◆ Work to complete
Take the records below and extract, word for word, the lines from the one containing "Task: Open the 结构模板 structure template icon" through the final line, inclusive. Omit pictures.

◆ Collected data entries
▬▬▬
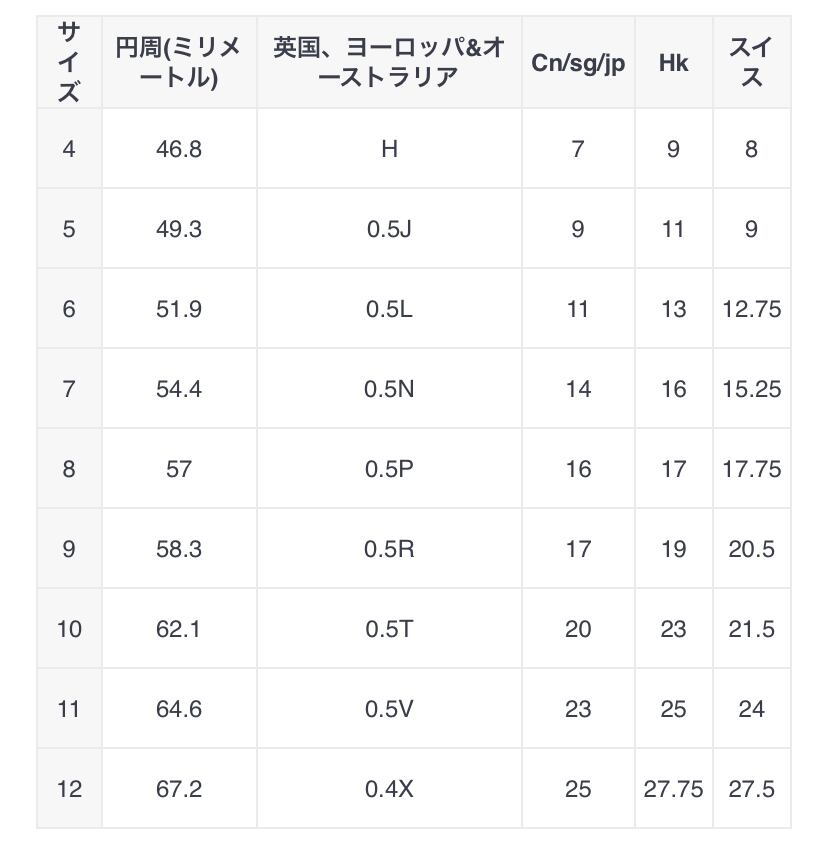Click the スイス column header

click(x=751, y=63)
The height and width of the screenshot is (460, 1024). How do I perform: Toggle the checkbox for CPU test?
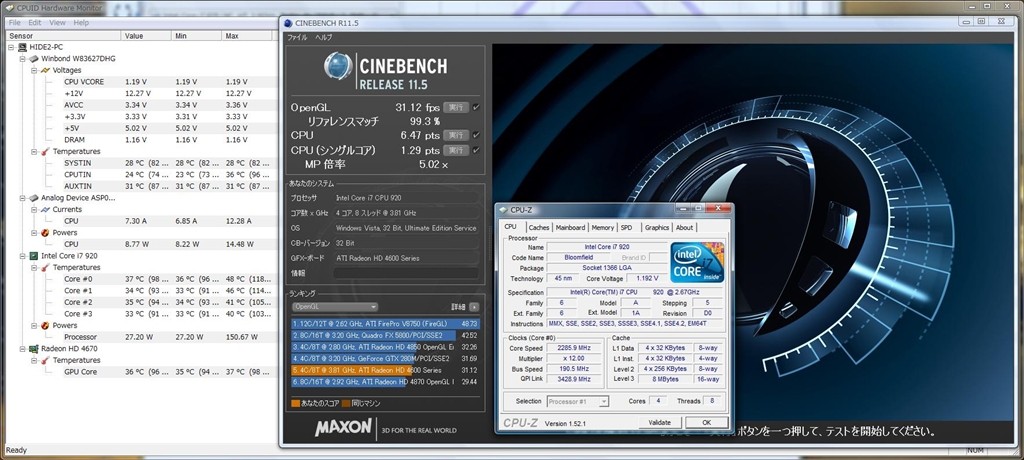point(476,135)
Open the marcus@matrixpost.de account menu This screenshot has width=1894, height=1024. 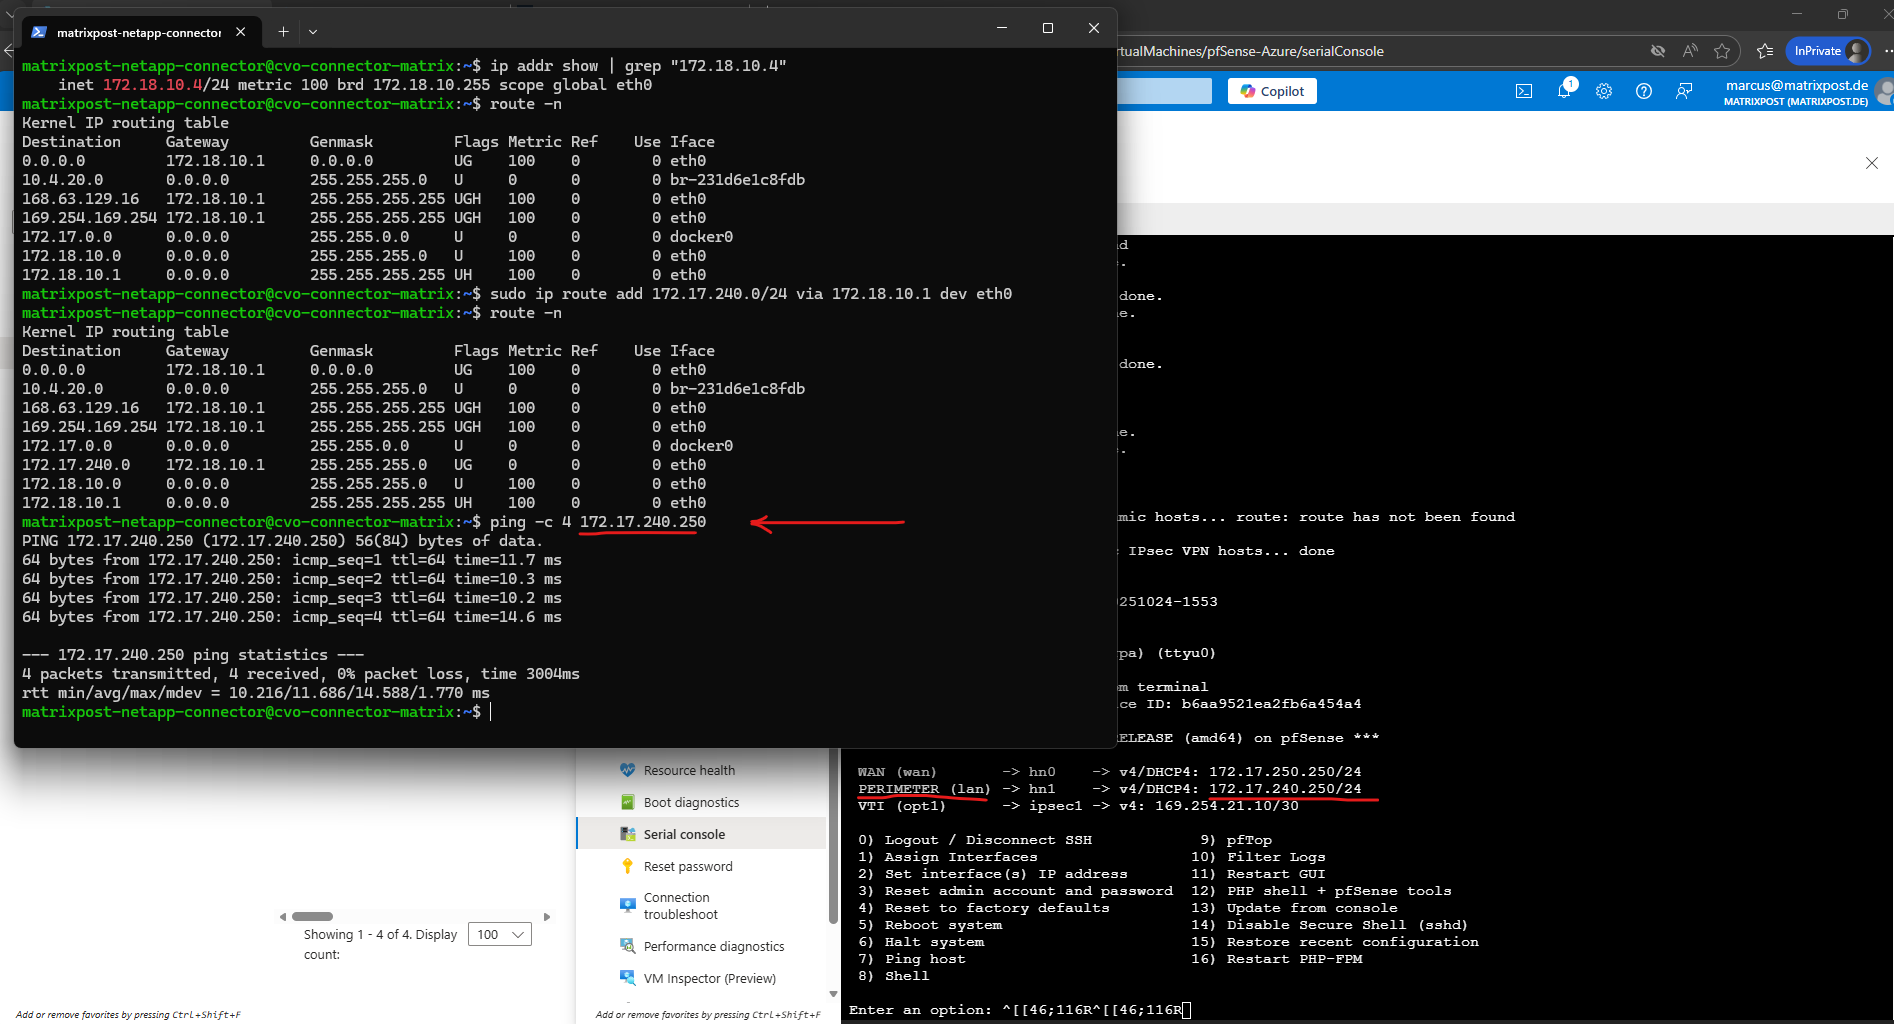tap(1796, 92)
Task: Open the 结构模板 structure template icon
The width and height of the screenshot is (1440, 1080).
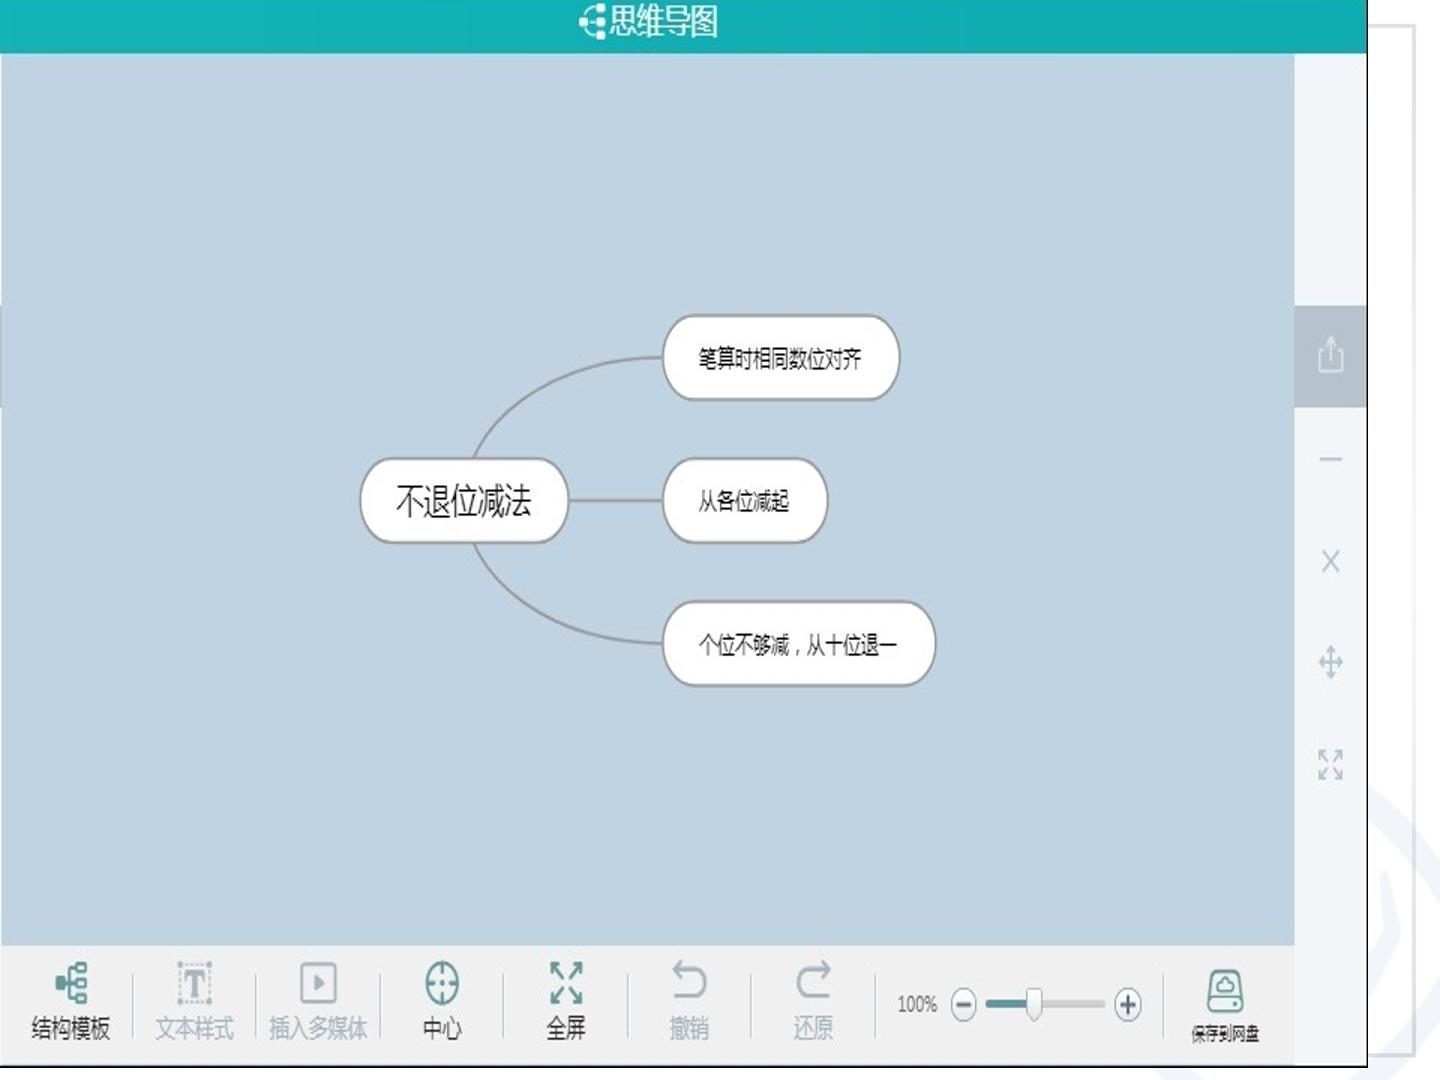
▬▬▬
◆ Finished task
Task: Open the 结构模板 structure template icon
The width and height of the screenshot is (1440, 1080).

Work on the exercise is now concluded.